§ **Yapılması gereken**
"Click the 'Từ ngày' date field" ifadesinin geçtiği satırdan "pyautogui.click(x=152, y=221)" ifadesinin geçtiği satıra kadar, iki uç da dahil olmak üzere, yalnızca bu satırları yeniden yazın. Bu satırlarda "Screen dimensions" yerine "Screen size" koyun, geri kalan her şeyi değiştirmeyin.

[Arayüz öğesi kayıtları]
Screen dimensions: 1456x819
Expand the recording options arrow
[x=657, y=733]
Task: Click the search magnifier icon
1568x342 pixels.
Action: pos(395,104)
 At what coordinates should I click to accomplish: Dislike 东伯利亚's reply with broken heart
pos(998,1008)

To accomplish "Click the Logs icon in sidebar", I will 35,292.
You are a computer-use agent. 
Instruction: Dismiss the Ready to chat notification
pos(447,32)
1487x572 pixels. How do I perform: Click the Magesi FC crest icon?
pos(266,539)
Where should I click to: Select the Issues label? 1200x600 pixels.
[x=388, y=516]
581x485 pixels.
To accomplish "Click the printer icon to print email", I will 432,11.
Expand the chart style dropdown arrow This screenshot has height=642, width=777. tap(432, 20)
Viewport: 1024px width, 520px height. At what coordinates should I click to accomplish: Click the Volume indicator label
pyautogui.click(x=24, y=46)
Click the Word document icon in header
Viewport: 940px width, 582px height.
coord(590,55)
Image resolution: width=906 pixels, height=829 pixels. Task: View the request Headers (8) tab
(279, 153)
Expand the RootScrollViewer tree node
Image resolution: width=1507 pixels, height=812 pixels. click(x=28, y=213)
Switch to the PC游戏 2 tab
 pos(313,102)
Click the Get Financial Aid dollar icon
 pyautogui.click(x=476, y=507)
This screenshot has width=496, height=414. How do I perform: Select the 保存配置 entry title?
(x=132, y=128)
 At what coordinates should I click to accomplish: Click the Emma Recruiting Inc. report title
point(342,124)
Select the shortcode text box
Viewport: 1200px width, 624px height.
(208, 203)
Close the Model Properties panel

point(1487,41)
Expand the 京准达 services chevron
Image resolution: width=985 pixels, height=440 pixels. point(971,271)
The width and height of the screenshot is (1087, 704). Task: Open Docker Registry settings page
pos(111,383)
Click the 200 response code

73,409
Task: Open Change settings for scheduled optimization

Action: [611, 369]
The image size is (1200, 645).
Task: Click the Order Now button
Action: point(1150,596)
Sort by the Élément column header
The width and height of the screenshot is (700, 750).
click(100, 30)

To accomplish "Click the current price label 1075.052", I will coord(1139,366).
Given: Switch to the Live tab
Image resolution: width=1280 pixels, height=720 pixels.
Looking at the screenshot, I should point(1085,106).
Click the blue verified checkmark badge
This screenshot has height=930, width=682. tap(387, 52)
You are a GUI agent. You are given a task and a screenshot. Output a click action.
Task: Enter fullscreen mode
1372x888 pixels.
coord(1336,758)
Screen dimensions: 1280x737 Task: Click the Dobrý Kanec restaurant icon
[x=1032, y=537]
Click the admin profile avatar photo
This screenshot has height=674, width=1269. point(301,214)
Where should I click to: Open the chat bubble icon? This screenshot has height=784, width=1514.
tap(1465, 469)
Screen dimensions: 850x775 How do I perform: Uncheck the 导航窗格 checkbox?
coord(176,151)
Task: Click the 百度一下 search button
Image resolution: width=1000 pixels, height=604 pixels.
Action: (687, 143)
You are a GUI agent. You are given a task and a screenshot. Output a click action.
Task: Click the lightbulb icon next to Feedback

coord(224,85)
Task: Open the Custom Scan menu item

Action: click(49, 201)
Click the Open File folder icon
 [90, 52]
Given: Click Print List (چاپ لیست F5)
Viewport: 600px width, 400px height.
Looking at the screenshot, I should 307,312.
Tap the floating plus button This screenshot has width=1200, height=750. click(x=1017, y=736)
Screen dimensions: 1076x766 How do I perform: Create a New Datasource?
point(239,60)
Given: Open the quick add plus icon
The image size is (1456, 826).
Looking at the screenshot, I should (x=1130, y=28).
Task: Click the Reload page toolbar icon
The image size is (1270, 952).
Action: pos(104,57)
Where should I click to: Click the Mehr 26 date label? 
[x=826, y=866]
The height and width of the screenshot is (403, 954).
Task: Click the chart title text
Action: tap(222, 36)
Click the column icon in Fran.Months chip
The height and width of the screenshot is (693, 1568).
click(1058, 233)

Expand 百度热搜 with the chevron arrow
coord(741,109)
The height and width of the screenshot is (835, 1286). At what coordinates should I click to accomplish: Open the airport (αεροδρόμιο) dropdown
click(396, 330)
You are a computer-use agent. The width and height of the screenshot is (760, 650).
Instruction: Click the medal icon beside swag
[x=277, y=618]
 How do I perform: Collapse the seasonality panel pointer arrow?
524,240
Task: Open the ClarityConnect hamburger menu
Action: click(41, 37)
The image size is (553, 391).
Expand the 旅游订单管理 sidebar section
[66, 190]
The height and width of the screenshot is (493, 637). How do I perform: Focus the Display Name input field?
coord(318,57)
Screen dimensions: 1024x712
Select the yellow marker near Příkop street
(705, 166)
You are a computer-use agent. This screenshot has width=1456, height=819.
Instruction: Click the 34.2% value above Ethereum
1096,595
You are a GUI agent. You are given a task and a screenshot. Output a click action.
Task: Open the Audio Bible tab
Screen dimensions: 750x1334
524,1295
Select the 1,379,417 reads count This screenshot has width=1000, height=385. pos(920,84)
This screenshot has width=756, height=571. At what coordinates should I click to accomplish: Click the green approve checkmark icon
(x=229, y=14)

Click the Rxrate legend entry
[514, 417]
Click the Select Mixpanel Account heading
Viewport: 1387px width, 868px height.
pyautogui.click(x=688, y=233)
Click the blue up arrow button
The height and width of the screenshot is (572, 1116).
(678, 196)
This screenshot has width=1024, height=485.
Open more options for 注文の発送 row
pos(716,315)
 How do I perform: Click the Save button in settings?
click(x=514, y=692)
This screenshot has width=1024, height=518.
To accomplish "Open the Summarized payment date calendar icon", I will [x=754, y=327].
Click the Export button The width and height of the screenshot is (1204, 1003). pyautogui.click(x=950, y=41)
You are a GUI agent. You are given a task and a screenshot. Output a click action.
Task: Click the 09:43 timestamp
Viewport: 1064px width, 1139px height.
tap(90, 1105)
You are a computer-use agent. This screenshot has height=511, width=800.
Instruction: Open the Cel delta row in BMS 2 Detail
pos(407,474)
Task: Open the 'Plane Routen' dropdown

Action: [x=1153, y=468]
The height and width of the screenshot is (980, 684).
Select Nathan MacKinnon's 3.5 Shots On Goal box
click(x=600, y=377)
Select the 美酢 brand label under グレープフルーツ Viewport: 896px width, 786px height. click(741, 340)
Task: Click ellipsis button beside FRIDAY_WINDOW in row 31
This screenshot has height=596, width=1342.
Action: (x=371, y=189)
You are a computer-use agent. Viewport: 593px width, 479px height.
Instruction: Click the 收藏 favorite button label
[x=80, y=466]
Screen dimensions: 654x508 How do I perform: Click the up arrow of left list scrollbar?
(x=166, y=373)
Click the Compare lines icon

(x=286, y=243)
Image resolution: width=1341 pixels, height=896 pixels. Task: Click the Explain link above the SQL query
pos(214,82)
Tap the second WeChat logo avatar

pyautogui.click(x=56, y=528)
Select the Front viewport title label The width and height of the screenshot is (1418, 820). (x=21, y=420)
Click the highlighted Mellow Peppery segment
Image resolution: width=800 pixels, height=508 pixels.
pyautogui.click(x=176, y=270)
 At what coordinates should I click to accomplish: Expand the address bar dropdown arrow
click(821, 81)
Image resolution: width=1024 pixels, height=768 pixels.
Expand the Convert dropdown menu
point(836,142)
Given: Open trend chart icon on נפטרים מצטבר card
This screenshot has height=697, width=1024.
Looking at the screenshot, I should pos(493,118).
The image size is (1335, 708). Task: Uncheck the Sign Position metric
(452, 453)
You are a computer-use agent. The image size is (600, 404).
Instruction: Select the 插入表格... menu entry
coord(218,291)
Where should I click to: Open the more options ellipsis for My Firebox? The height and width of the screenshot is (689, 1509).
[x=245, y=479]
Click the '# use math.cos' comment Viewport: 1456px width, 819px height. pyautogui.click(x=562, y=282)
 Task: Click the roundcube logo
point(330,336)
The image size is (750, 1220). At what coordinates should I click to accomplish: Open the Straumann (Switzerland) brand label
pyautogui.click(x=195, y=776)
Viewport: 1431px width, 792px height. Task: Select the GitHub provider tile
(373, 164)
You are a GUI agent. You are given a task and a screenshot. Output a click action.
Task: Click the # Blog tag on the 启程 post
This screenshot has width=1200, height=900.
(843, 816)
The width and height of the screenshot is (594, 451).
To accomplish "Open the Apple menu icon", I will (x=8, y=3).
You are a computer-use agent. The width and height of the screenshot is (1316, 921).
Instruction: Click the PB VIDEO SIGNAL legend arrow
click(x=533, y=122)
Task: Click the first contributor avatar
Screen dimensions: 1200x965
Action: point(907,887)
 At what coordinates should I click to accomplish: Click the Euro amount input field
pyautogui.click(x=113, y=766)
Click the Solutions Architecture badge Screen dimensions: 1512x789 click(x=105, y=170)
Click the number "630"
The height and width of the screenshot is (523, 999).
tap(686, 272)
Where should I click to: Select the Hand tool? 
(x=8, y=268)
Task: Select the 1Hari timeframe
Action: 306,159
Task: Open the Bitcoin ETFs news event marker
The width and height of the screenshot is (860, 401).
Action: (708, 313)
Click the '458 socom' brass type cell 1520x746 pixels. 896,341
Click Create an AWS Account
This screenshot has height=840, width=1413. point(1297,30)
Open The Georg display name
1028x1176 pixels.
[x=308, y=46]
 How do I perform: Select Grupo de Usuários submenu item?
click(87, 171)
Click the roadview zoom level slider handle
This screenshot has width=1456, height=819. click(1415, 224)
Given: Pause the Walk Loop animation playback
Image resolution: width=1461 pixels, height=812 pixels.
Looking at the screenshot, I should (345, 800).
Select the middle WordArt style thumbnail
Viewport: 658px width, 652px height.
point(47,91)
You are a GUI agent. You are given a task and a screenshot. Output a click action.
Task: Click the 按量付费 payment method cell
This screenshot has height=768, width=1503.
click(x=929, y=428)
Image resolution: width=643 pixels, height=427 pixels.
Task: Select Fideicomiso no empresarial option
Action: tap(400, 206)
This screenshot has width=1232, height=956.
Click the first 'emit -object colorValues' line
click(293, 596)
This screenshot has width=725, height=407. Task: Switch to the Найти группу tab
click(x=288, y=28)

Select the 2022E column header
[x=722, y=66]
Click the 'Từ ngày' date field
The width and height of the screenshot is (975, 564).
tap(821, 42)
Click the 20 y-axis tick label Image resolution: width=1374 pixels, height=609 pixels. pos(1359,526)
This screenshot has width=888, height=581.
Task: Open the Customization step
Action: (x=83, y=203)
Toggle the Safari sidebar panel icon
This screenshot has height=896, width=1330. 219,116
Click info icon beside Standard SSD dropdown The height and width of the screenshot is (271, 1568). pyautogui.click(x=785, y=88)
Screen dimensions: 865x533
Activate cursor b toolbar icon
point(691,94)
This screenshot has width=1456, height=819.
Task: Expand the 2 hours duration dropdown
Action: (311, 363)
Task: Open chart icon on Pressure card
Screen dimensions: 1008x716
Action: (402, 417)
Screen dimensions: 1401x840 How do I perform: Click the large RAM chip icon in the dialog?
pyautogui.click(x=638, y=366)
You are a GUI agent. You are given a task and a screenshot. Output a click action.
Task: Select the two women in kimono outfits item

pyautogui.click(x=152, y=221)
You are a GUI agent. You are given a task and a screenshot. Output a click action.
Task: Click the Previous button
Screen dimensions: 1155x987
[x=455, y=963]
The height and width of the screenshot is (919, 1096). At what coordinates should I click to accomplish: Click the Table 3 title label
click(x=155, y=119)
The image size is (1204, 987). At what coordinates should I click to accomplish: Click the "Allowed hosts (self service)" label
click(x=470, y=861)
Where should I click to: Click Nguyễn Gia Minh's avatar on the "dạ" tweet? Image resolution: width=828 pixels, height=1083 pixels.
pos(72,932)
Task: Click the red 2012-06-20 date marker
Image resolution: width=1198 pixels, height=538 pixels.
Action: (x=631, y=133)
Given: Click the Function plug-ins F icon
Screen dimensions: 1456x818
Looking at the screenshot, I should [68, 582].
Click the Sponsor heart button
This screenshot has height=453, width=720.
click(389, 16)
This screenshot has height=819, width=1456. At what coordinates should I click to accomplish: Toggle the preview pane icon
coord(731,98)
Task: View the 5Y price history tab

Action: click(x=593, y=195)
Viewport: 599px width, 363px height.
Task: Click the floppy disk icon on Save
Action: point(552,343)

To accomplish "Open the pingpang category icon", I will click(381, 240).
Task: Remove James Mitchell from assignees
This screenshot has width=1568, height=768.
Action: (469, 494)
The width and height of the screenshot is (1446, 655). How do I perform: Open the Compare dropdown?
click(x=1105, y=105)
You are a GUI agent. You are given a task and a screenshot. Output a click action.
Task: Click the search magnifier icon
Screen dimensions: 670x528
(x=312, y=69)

§ **Alıştırmanın cevabı**
Click the 'Từ ngày' date field
The width and height of the screenshot is (975, 564).
tap(821, 42)
Click the 20 y-axis tick label Image resolution: width=1374 pixels, height=609 pixels. pos(1359,526)
This screenshot has width=888, height=581.
Task: Open the Customization step
Action: (x=83, y=203)
Toggle the Safari sidebar panel icon
This screenshot has height=896, width=1330. 219,116
Click info icon beside Standard SSD dropdown The height and width of the screenshot is (271, 1568). pyautogui.click(x=785, y=88)
Screen size: 865x533
Activate cursor b toolbar icon
point(691,94)
This screenshot has width=1456, height=819.
Task: Expand the 2 hours duration dropdown
Action: (311, 363)
Task: Open chart icon on Pressure card
Screen size: 1008x716
Action: (402, 417)
Screen size: 1401x840 How do I perform: Click the large RAM chip icon in the dialog?
pyautogui.click(x=638, y=366)
You are a GUI agent. You are given a task and a screenshot. Output a click action.
Task: Select the two women in kimono outfits item

pyautogui.click(x=152, y=221)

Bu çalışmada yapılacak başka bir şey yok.